# SOURCE DATA:
##########

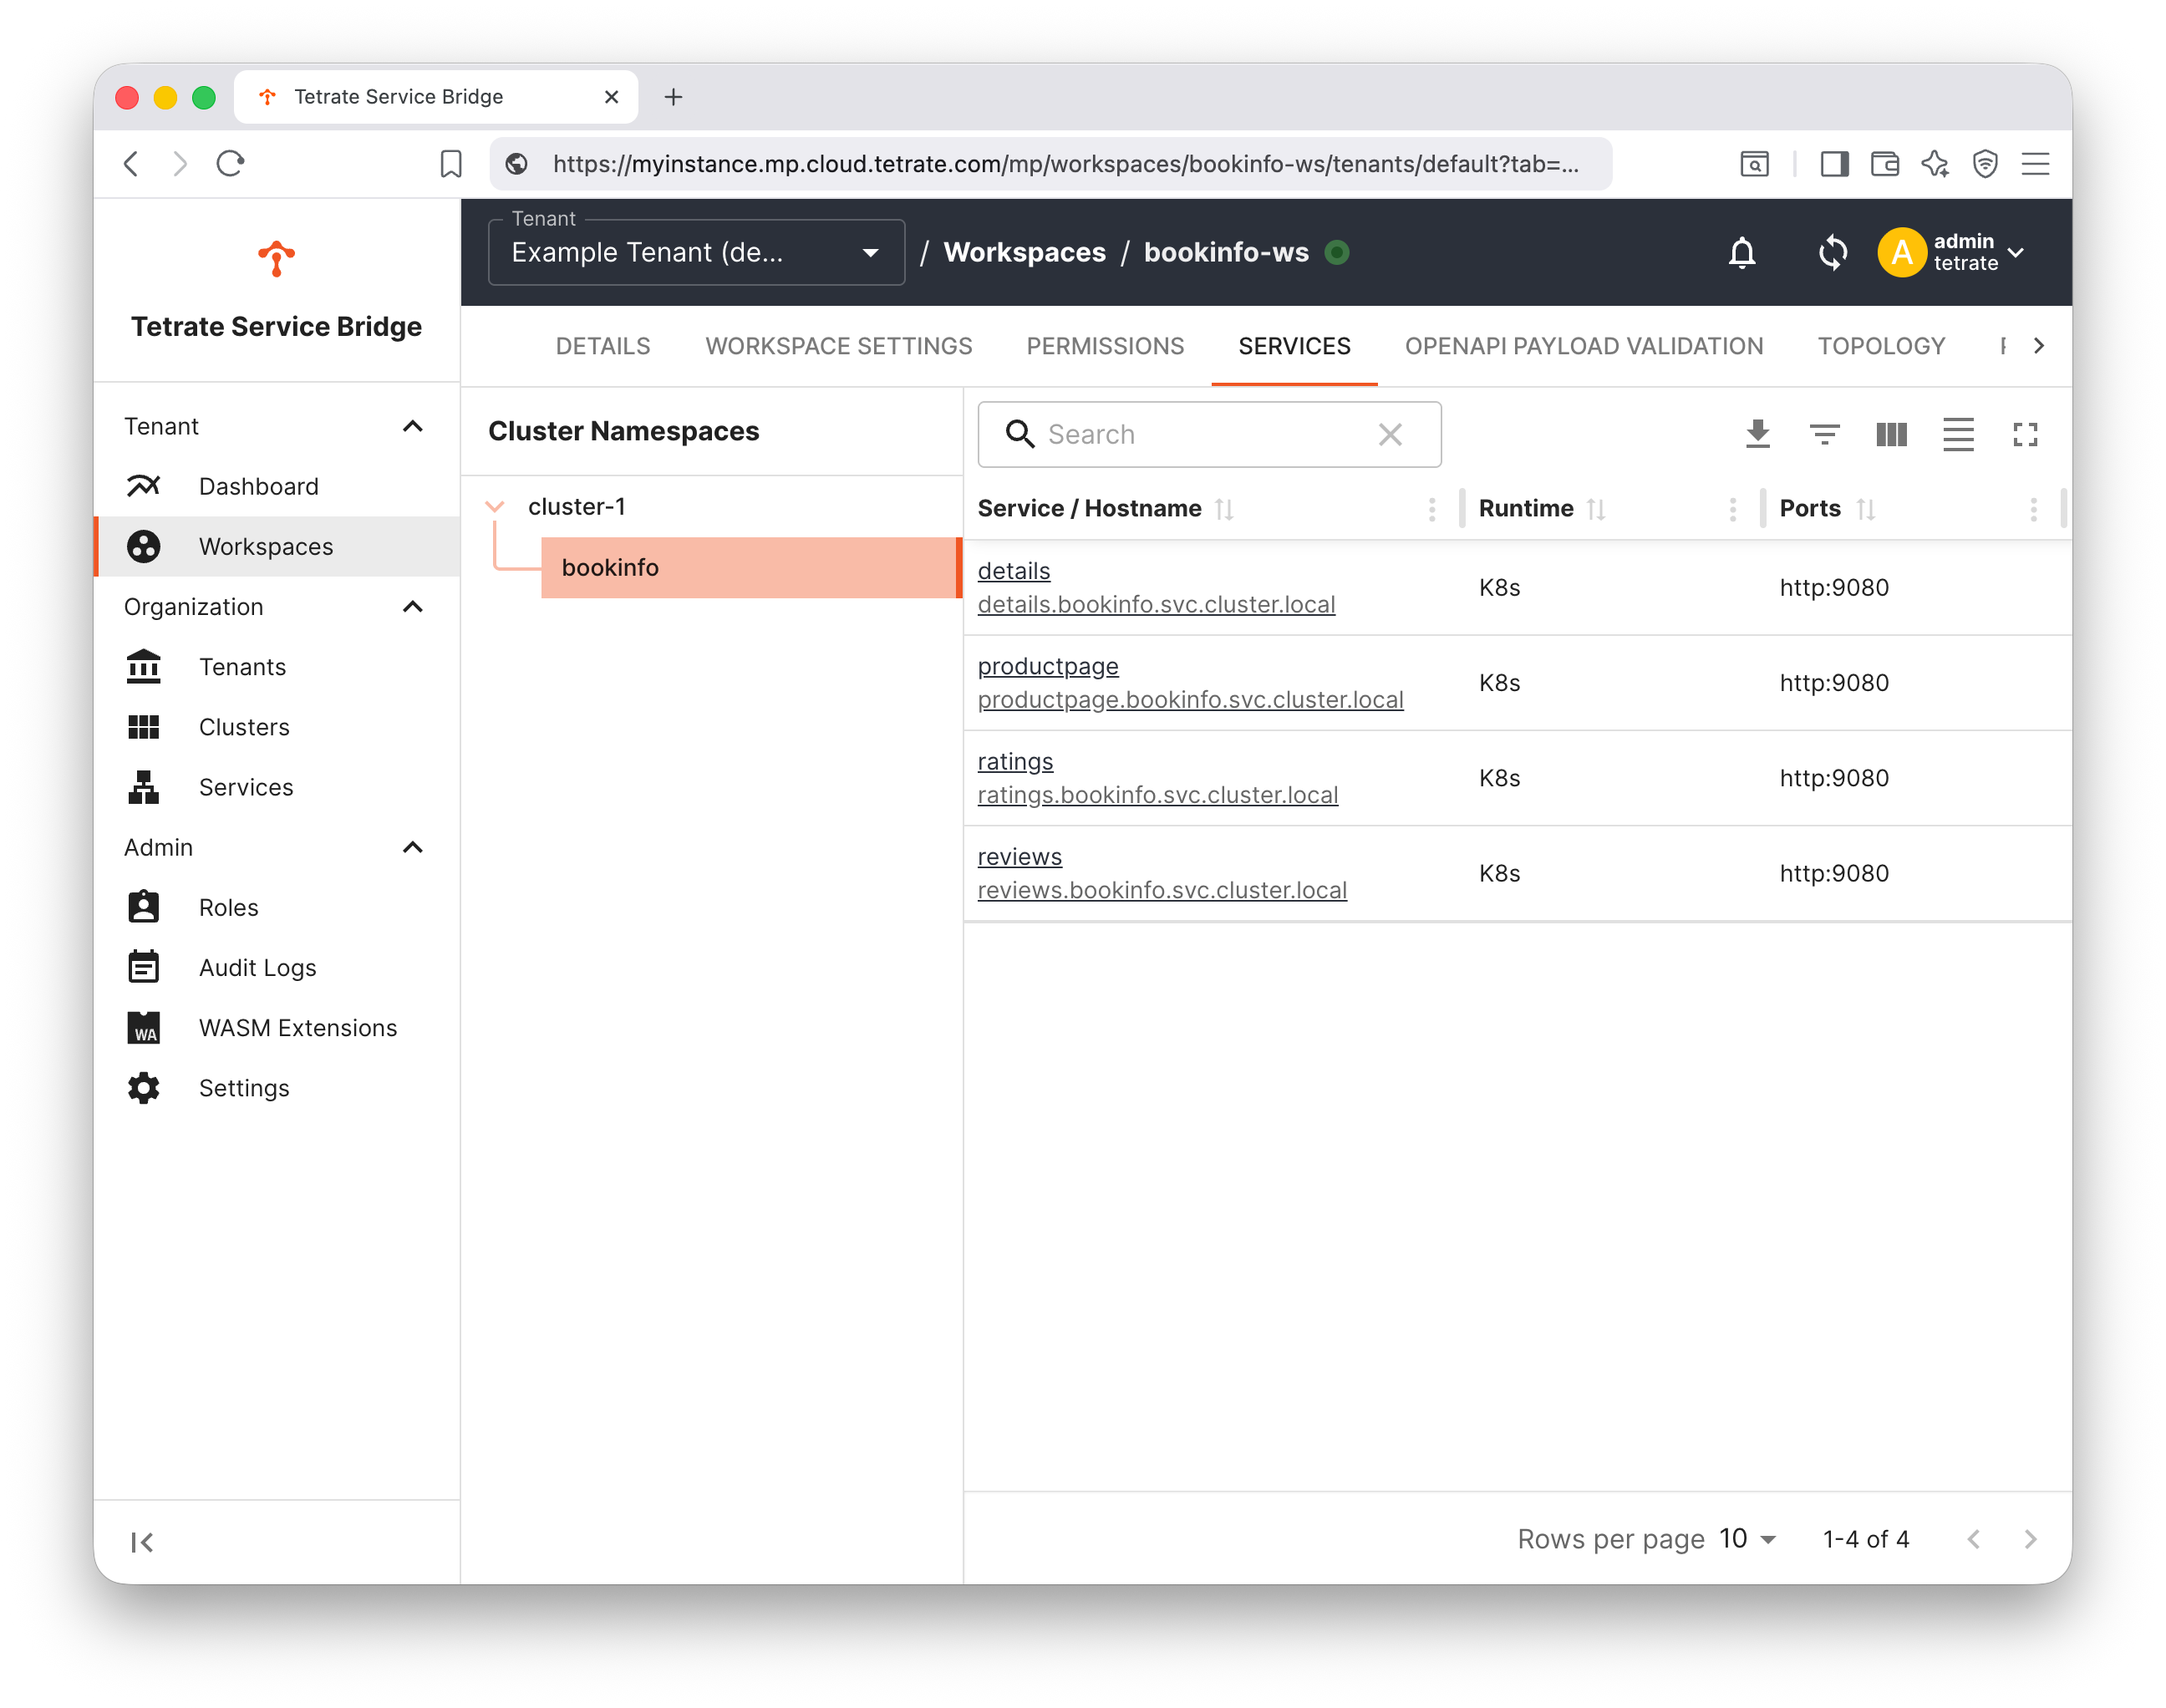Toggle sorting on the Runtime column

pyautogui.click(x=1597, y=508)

##########

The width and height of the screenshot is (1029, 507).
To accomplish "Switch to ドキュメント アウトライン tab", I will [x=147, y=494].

##########

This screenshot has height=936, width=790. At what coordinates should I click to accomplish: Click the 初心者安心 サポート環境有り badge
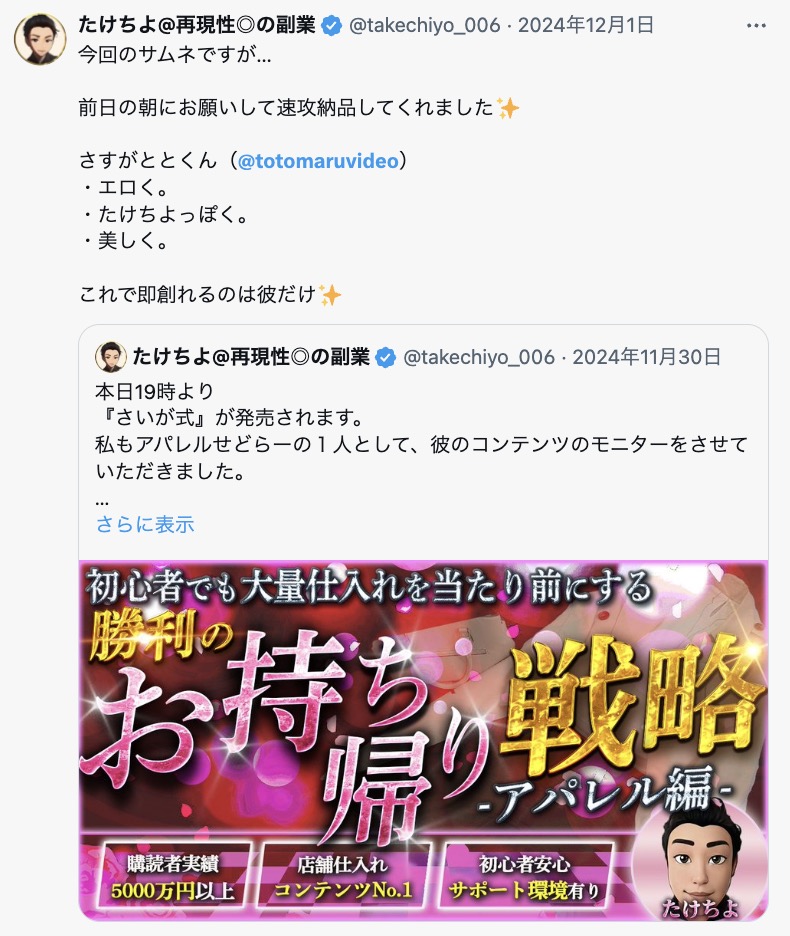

##########

# PROBLEM REQUIREMENTS:
Quote everything from the line containing "The width and" down to the line containing "will [x=147, y=494].", with both of those lines included.

# RESULT:
The width and height of the screenshot is (1029, 507).
To accomplish "Switch to ドキュメント アウトライン tab", I will [x=147, y=494].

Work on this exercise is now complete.